10章静物にあったフジタ作品の、面相筆による細い線をたしかめようと目を近づけたら、焦点がぼやける。離すと焦点があった。何度目を近づけても、細かな線は間近で観ることができない。これで気づいたのは、自分はひょっとして老眼かもしれない、ということ。まあ今年で45歳、先月末から今月初めにかけて目の調子が悪く、久しぶりに眼鏡生活を余儀なくされていることもある。老眼という事実を突きつけられても、不思議に衝撃を受けなかった。むしろ、フジタの絵を観てその現実を知ったということに、なかなか洒落たできごとではないかと、喜んだくらい。
ひととおり展示を観終え、ミュージアムショップで気に入った絵の絵はがきを買う。買ったのは、ロートレック「サーカスの舞台裏」、アンリ・ルソー「イヴリー河岸」「牧場」、岡鹿之助「雪の発電所」「セーヌ河畔」の五点。「セーヌ河畔」のみ二枚購う。とっておきの相手へ出すときに使おう。ロートレック「サーカスの舞台裏」は、モノトーンでサーカス舞台裏のピエロや踊り子、馬が描かれた、哀愁のただよう名品。ロートレック佐伯祐三の絵を観ると、パリという都市がもつ哀しさを味わうことができて、もうそれでいいという気分になる。

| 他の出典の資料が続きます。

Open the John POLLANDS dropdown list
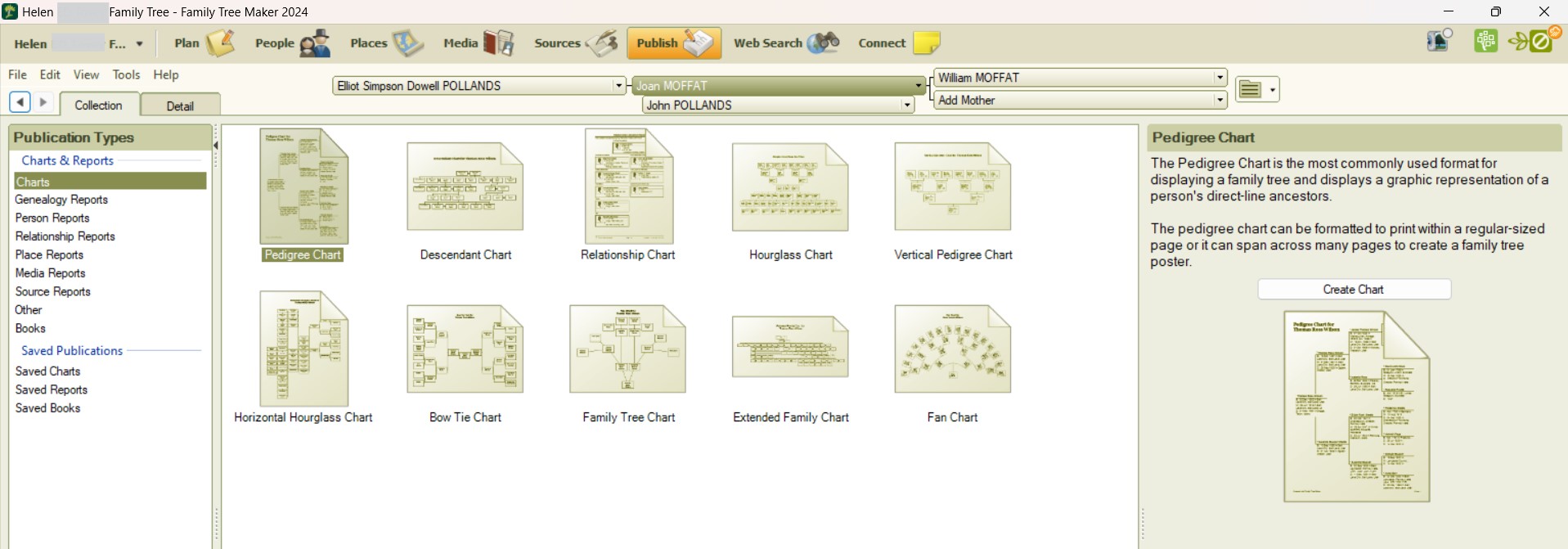Image resolution: width=1568 pixels, height=549 pixels. [906, 106]
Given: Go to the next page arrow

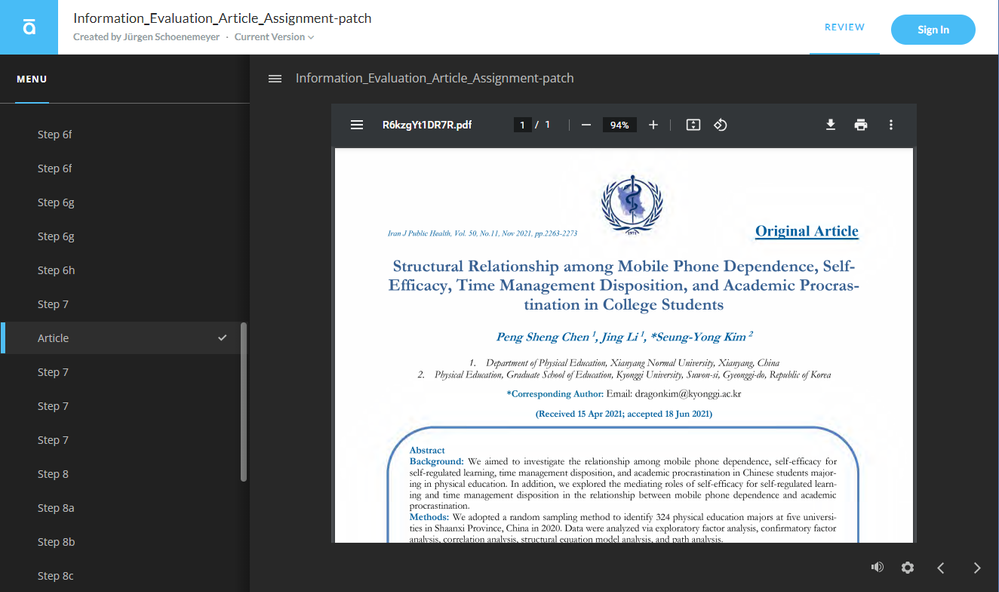Looking at the screenshot, I should [977, 567].
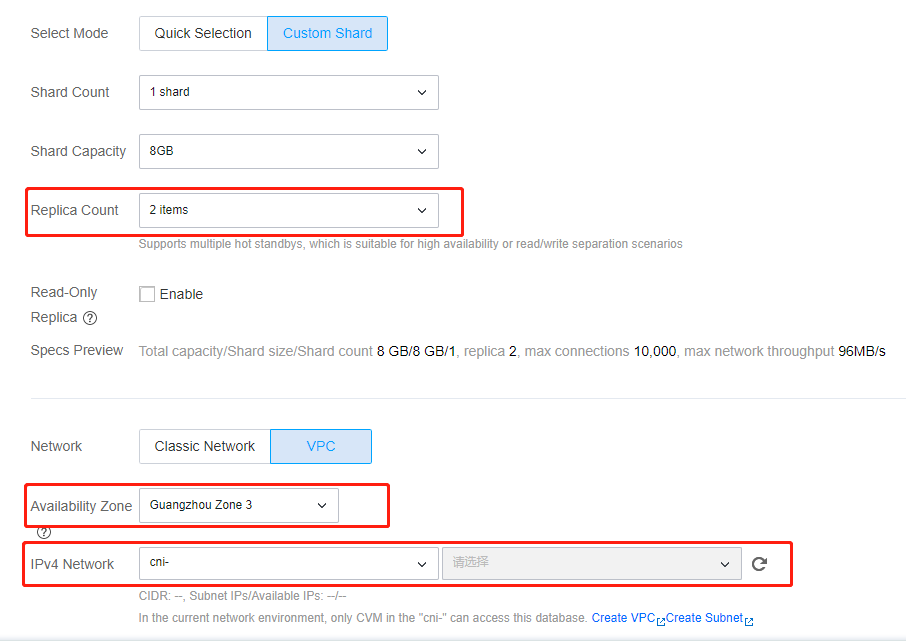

長男が中学生になって、これまで以上の早起き生活を強いられることになった。今週からそんな生活が本格化した。おかげで朝から時間はたっぷりある。でも、月曜からそれを続けていたら、さすがに金曜には疲れがたまってくる。第一週からこんな感じでは先が思いやられるが、週末の金曜、こうして遅くまで開いている美術館で絵を観て、頭や体の疲れを洗い流すというのもいい手かもしれないと思う。京橋の近代美術館にも行ってみよう。幸いこちらはキャンパスメンバーズなので無料で入ることができる。